Un (prolongado) vistazo a Juan Villoro

 

Por Diego Enrique Osorno

 

 

 

 

 

 

 

 

 

 

 

 

 

 

 

 

 

 

 

 

 

 

 

“¿Pero puede haber mayor tedio que una crónica mesurada? La sensatez, tan útil para decidir que el mejor colegio para los niños es el que está más cerca de la casa, es un narcótico literario.”

Palmeras de la brisa rápida (Alianza, 1989)

 

EL ANIMAL DEL REPORTAJE

 

Juan Villoro Ruiz pasó la primavera de 2012 en Barcelona. Viajé para seguirlo la última semana de su estancia en aquella ciudad en la que impartió un curso del máster en Creación Literaria de la Universidad Pompeu Fabra. Me intrigaba conocer, entre otras cosas, por qué un controvertido genio, poco elogioso, de nombre Roberto Bolaño, lo definió como un escritor que con el paso de los años no se había convertido en cobarde ni caníbal.

 

El último día de la persecución lo acompañé al aeropuerto El Prat para que se subiera a su avión de regreso a la Ciudad de México. Antes de que entrara a la sala de abordar, nos sentamos en una cafetería de paninos con pequeñas sillas plateadas, en las que la altura y corpulencia de Villoro resaltaban aún más. Puse la grabadora sobre la mesa y la encendí para registrar el relieve acústico de su voz calculada y estereofónica. “Qué bueno. Ya era hora de que grabaras algo”, me dijo con una sonrisa irónica, al inicio de aquella conversación, la única que guardé en mi vieja Olympus tras varios días a su lado en Barcelona. Esa entrevista en forma, con una duración de apenas cincuenta y cuatro minutos y treinta y siete segundos, debí comenzarla improvisando la pregunta de si él grababa siempre a sus entrevistados. “Casi nunca oigo lo que grabo, porque lo que recuerdo es lo importante. Pero grabo por una cuestión casi jurídica”, respondió.

 

Villoro suele hablar con un amable tono pedagógico sobre todas las cosas. Sabes que te está dando una cátedra de algo pero no te apabulla con su conocimiento. El escritor Javier Marías ha resaltado los tremendos poderes de persuasión —seducción incluso— de Villoro, así como su mordiente ironía. Es claro que encarna un caso inusual: “El de poseer una inteligencia sin vanidad”, de acuerdo con Julio Villanueva Chang, editor de la revista Etiqueta Negra. Villanueva Chang también dice que Villoro ha hecho suyo el credo de Gay Talese: “Decir la verdad sin ofender”. Otro atributo de la conversación casual de Villoro es que puede producir frases sumamente poderosas: aforismos que siguen la tradición de Georg Christoph Lichtenberg, escritor del siglo XVIII al que Villoro ha traducido del alemán al español. Lichtenberg es una de varias influencias de la cultura alemana que le fue inculcada desde niño por su papá.

Entradas de datos guardadas
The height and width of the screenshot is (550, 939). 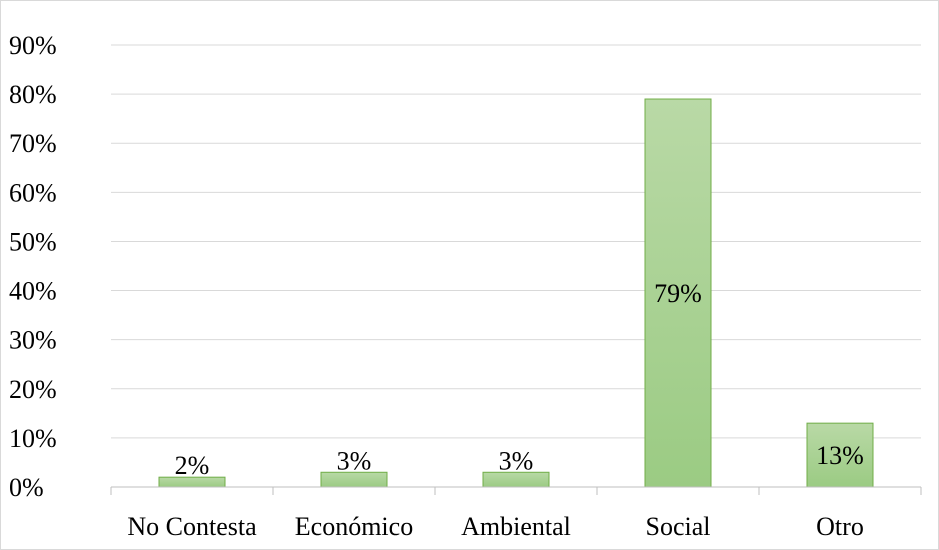 I want to click on data-label: 79%, so click(x=678, y=294).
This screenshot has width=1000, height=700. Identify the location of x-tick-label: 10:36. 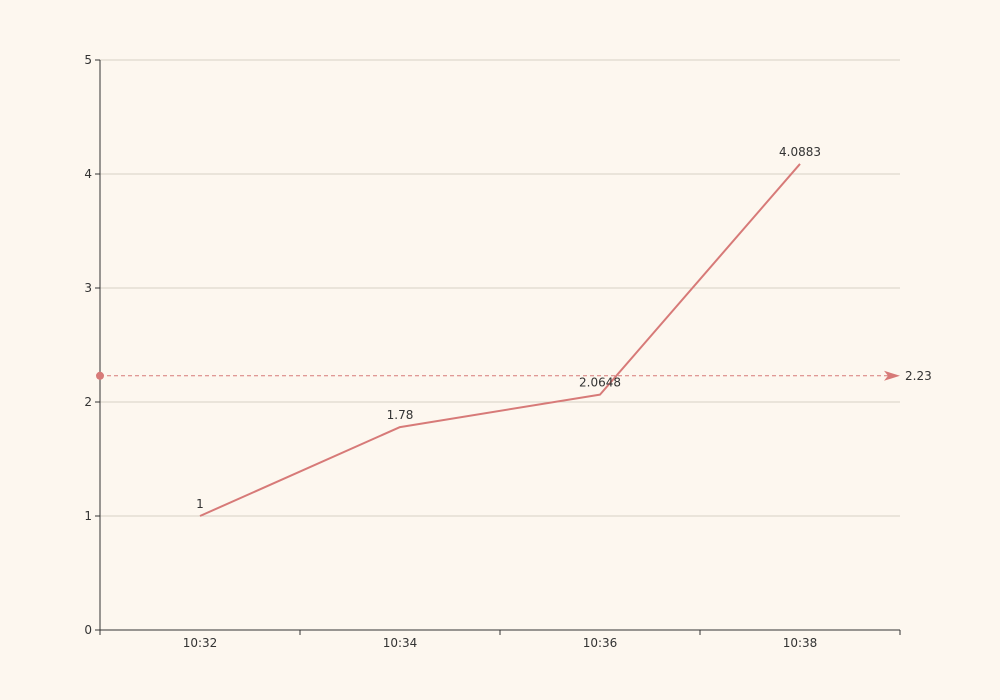
(600, 643).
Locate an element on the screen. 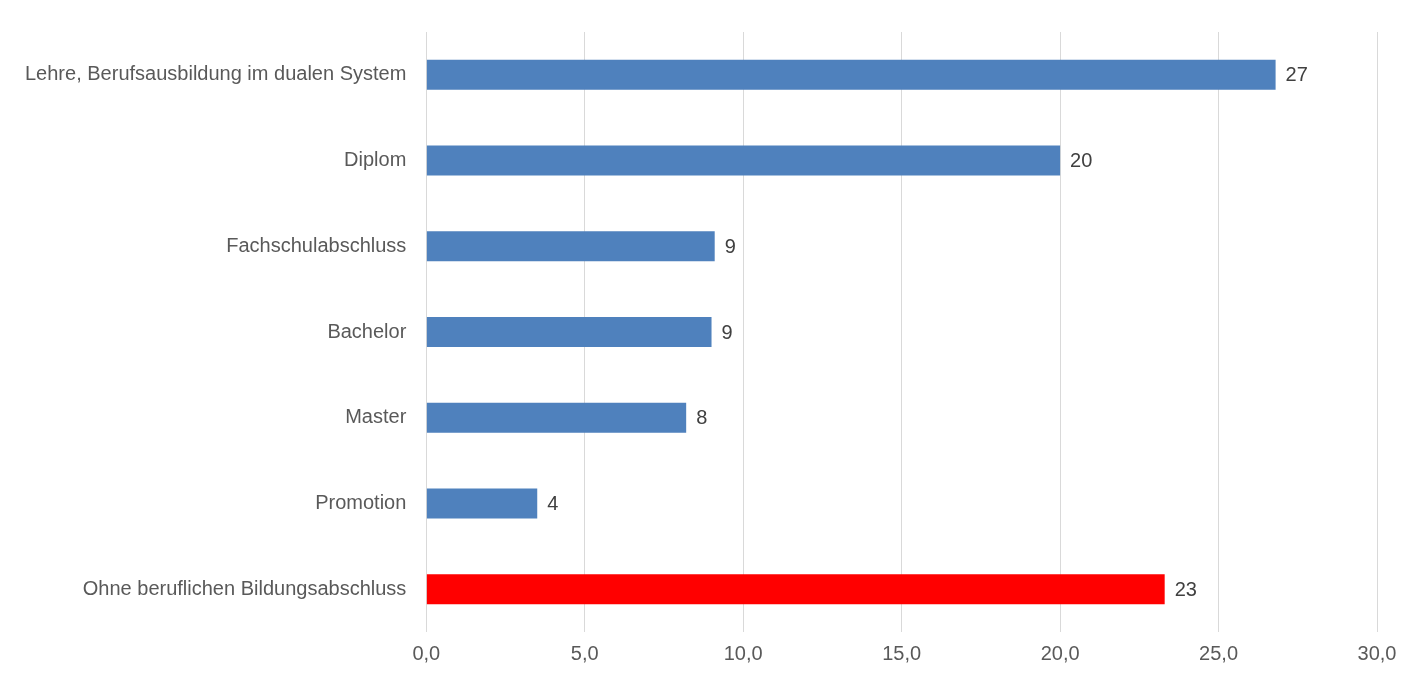  y-tick-label: Promotion is located at coordinates (361, 502).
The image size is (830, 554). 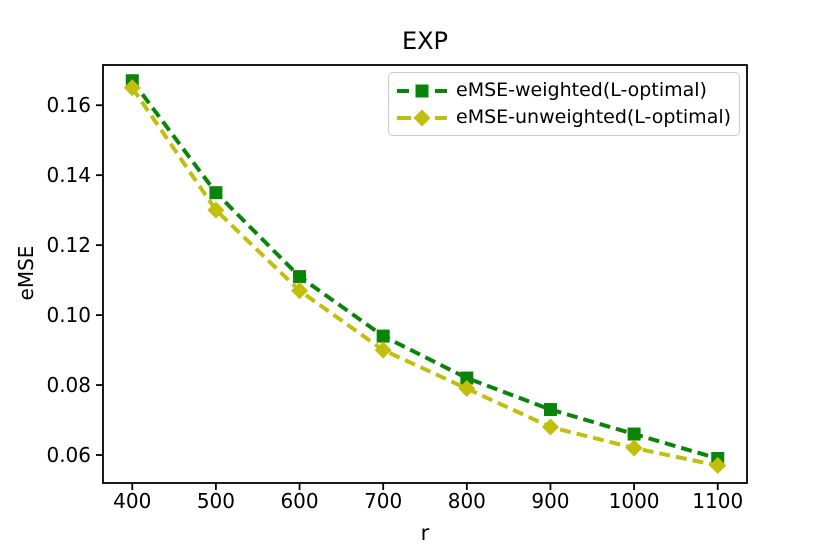 What do you see at coordinates (425, 533) in the screenshot?
I see `x-axis-label: r` at bounding box center [425, 533].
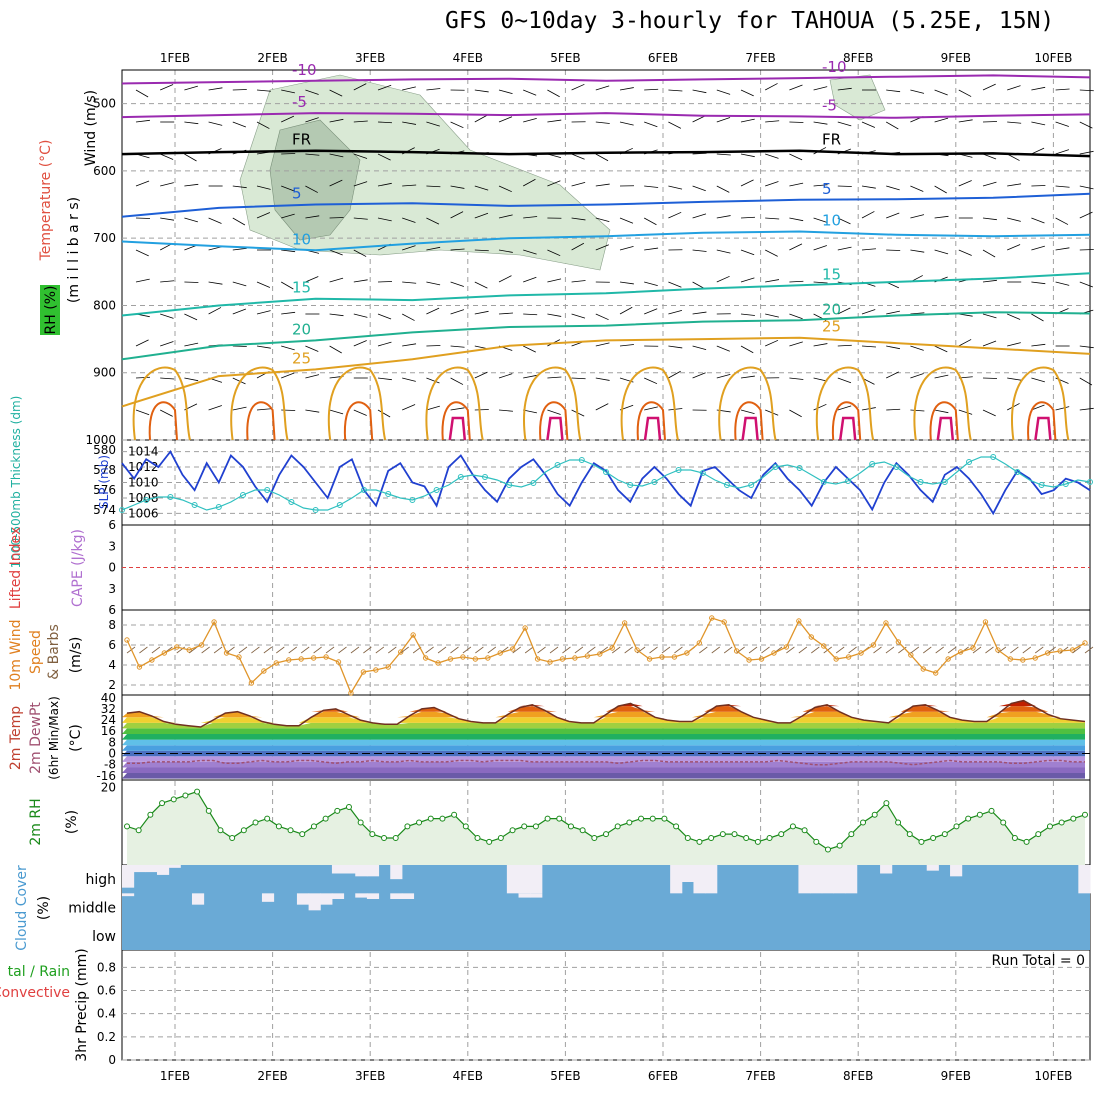 This screenshot has width=1100, height=1100. Describe the element at coordinates (112, 589) in the screenshot. I see `li-tick: 3` at that location.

## CONSIGNA 1
Además de Juan Villoro y Diego Enrique Osorno, ¿qué personas se nombran en la crónica sobre Juan Villoro?
## CONSIGNA 2
Reproduce sin cambios el pasaje de la crónica sobre Juan Villoro que empieza con "Palmeras de la" y sigue hasta "cobarde ni caníbal.".
## CONSIGNA 3
Prolonga la crónica sobre Juan Villoro a partir de su última oración.

## RESPUESTA 1
Roberto Bolaño, Javier Marías, Julio Villanueva Chang, Gay Talese y Georg Christoph Lichtenberg.

## RESPUESTA 2
Palmeras de la brisa rápida (Alianza, 1989)

 

EL ANIMAL DEL REPORTAJE

 

Juan Villoro Ruiz pasó la primavera de 2012 en Barcelona. Viajé para seguirlo la última semana de su estancia en aquella ciudad en la que impartió un curso del máster en Creación Literaria de la Universidad Pompeu Fabra. Me intrigaba conocer, entre otras cosas, por qué un controvertido genio, poco elogioso, de nombre Roberto Bolaño, lo definió como un escritor que con el paso de los años no se había convertido en cobarde ni caníbal.

## RESPUESTA 3
Luis Villoro Toranzo nació en Barcelona en 1922 y en su juventud viajó a París para estudiar primero en La Sorbona y luego en Múnich, donde se matriculó en la Ludwig-Maximilians-Universität, de la desaparecida República Federal de Alemania. A sus noventa años, Villoro Toranzo es uno de los filósofos mexicanos más respetados. Aunque lleva meses en convalecencia, todavía cuenta con energía para sostener correspondencia pública con el subcomandante Marcos, líder del Ejército Zapatista de Liberación Nacional (EZLN), la organización política-militar que considera al papá de Juan Villoro como uno de sus principales referentes. Villoro Toranzo también cuenta aún con un estómago adecuado para comer un tamal mientras mira por la televisión la entrega de los premios Oscar en compañía de su hijo. En ocasiones pregunta acerca de los conceptos que él mismo desarrolló en sus libros, algunos de los cuales olvida a ratos a causa de su padecimiento. Ambos comentan, sobre todo, temas recurrentes del pensamiento de Villoro Toranzo, como su análisis crítico de la ideología.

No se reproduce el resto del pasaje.